You know once in a while you come across a book that speaks to you in such a friendly manner and about things that you knew you needed to talk about but never had anyone to talk with. This Close To Okay book had been that kind of a book for me. It shows that everyone has got their own fights to fight. Maybe the fights are not similar but the narration is empathetic enough to make the readers feel comforted.
However, before you go into the review of the book, it’s my responsibility to warn you that the book has got quite a few triggers about suicide, depression, and mental illnesses and not-so-good ways of handling them (in rather vivid details). So if you think you would not be able to read about such things (maybe not just yet), it is okay to skip the book for the time (or at least till you are ready to confront your emotions about matters similar).
About the Plot
The story revolves around Tallie Clark, a 40 years therapist, and Emmett, a man (of age similar to Tallie) who is saved by Tallie as he was trying to commit suicide.
Tallie is fighting her own battles. Her marriage of 10 years has recently ended. Her husband cheated on her with a woman with whom he is currently living along with their baby. And here Tallie returns to her house to her two cats for company. Her failed attempts at IVF over the years did not make it easy for her either.
On one random rainy day as Tallie was passing the bridge, she spots a man standing on the edge, on the verge of jumping off the bridge. She immediately comes out of her car, goes over to him, convinces him to have a cup of coffee with her, seeking a chance to get him to open up to her. And that is exactly what happens after a point.
When the man leaves to hit the loo mid-conversation while they were still at the coffee shop, Tallie goes through the belongings in the pocket of his jacket and finds two suicide notes. The note consisted of the only two people the man actually missed (or would have missed).
The therapist in Tallie immediately starts to function and she decides to delve a bit deeper into the man’s life and brain so as to help him better. Tallie genuinely wants to help out this man, and she also hopes that this helps her take a break from the constant stream of thoughts about divorce inside her head.
They bond over their coffee meeting and Emmett accepts her offer to visit her house and shares his name.
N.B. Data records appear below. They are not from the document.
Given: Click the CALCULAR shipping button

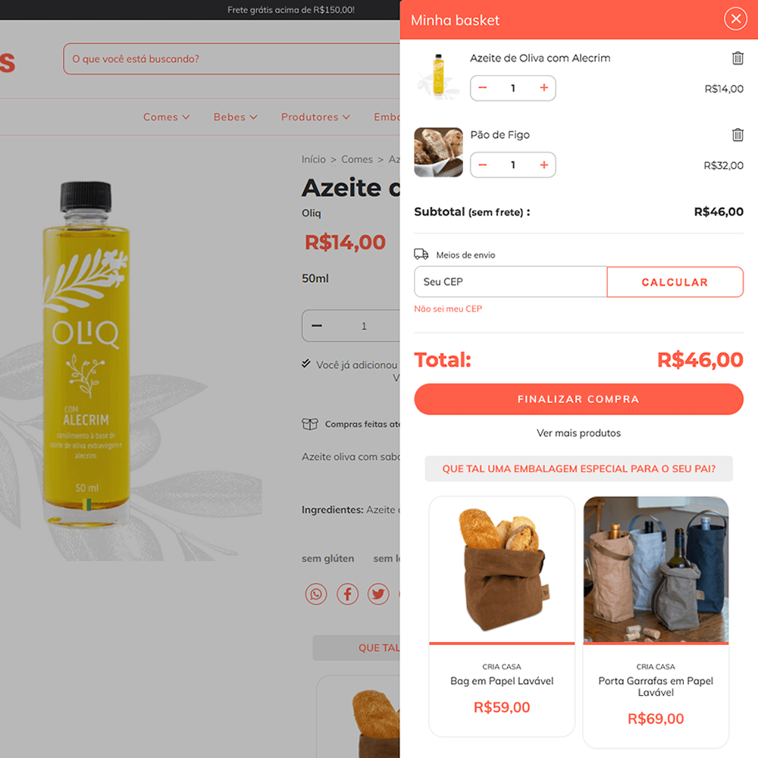Looking at the screenshot, I should 675,282.
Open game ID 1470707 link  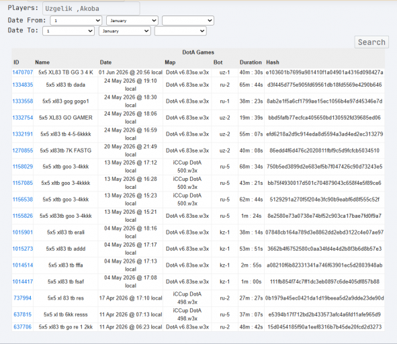point(23,72)
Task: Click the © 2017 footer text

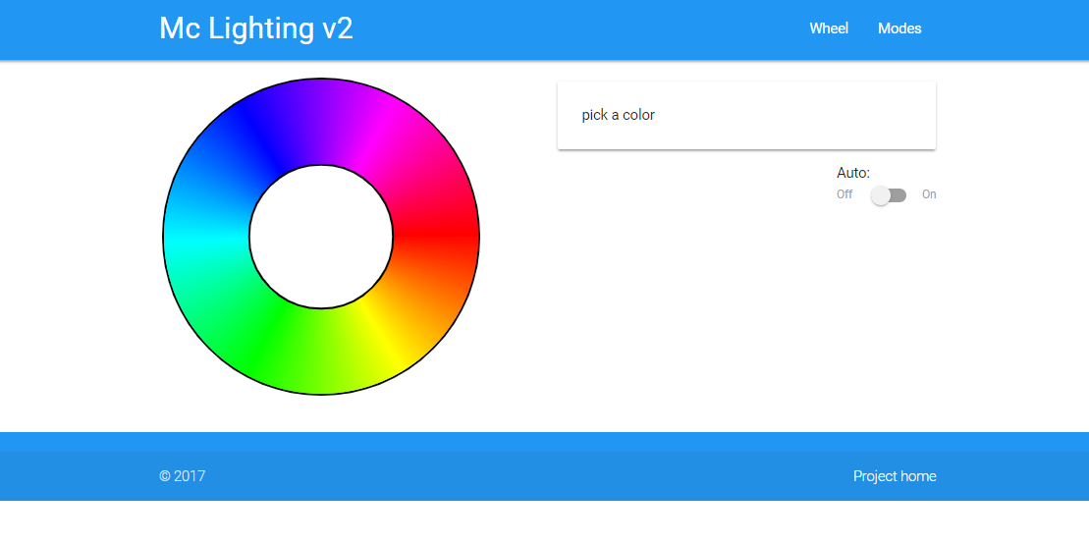Action: 183,476
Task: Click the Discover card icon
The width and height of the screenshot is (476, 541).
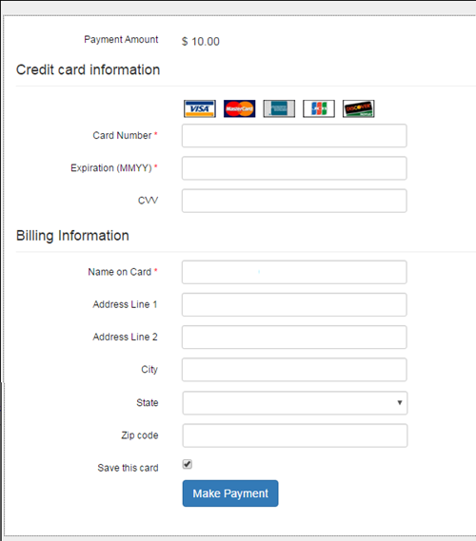Action: click(x=359, y=108)
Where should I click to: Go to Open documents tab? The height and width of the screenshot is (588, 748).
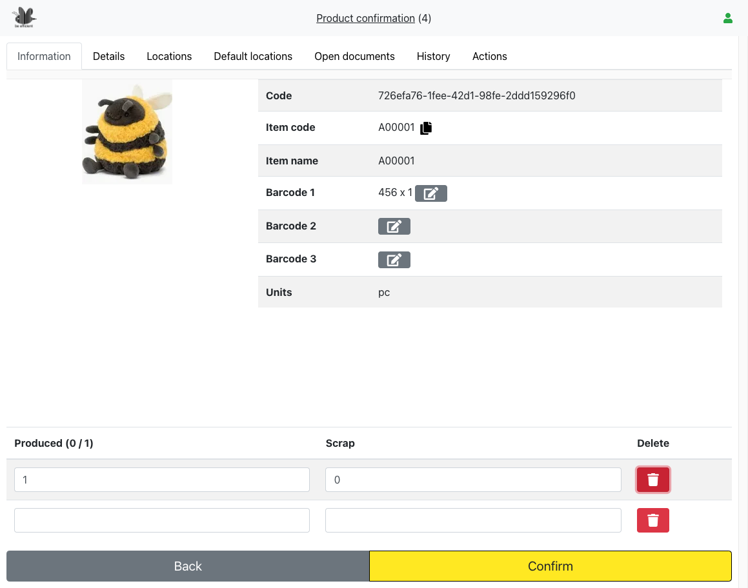tap(354, 56)
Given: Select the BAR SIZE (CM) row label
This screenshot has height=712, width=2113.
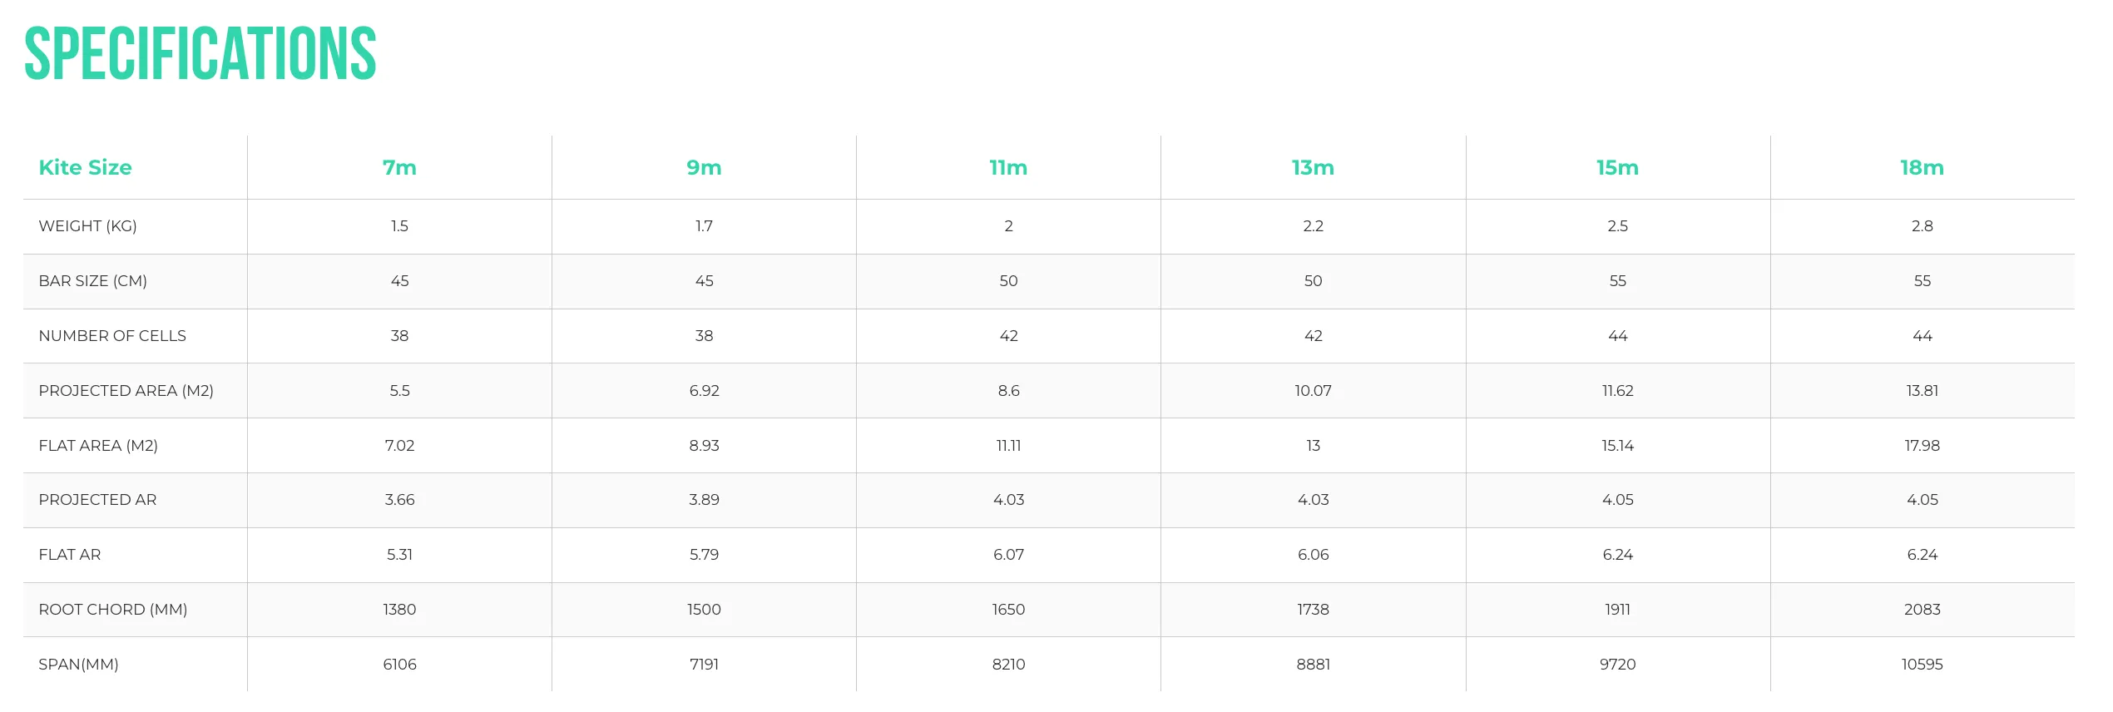Looking at the screenshot, I should [x=92, y=281].
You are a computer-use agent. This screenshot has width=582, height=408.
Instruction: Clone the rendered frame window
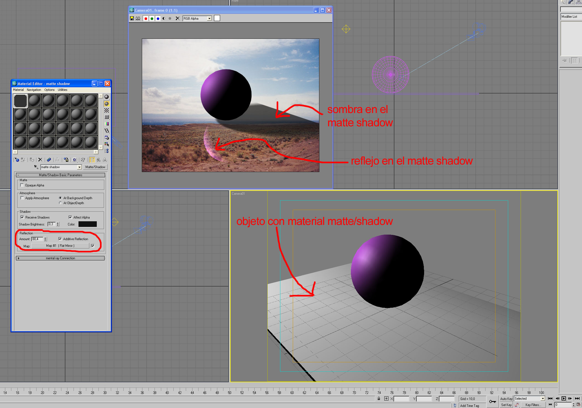138,19
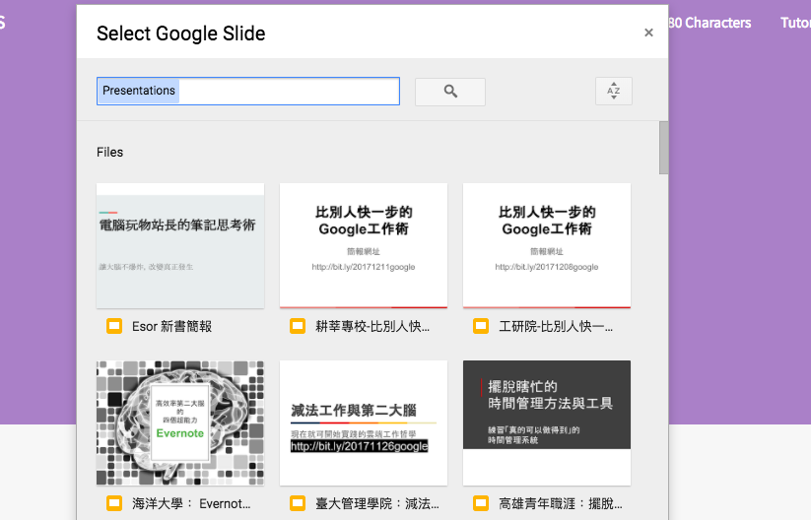The width and height of the screenshot is (811, 520).
Task: Click the Slides icon beside 工研院 file
Action: [x=481, y=326]
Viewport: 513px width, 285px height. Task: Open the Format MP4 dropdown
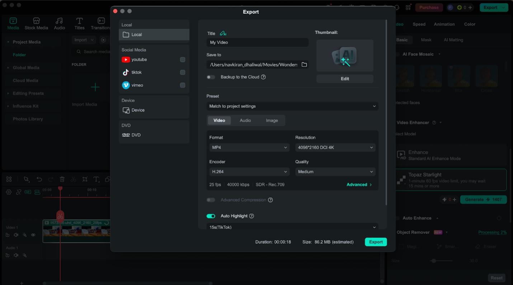(x=249, y=147)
However, Emmett finds out that she has got hold of his suicide notes and is actually trying to help him. He wants to do something in return. Before going off to sleep he asks Tallie if he could use her laptop and Tallie obliges. He uses this chance to create a fake account and mail Tallie’s ex-husband asking him questions that Tallie might have had about the marriage and the divorce and the events leading up to the divorce, but would never have dared to ask. Emmett hoped that this could offer her the closure she deserved.
Their friendship blooms gorgeously and deliciously just over a couple of days and things start to change along with the changing emotions of the individuals involved.
Everything seems fine unless Tallie finds out the truth about Emmett, why her family and friends keep referring to him as being weirdly familiar, and the secrets that Emmett had been hiding, making it twist worth the wait.
Read More: The Removed- the Taste of Literature
The Ups And Downs in the Narration
The characters are genuine and become close to the heart of the readers quite fast. One could very well say that the best part of the book was the development of the characters. They grow onto us like warm hugs that we crave at 3 am- someone to tell us that struggles come but they do go away as well.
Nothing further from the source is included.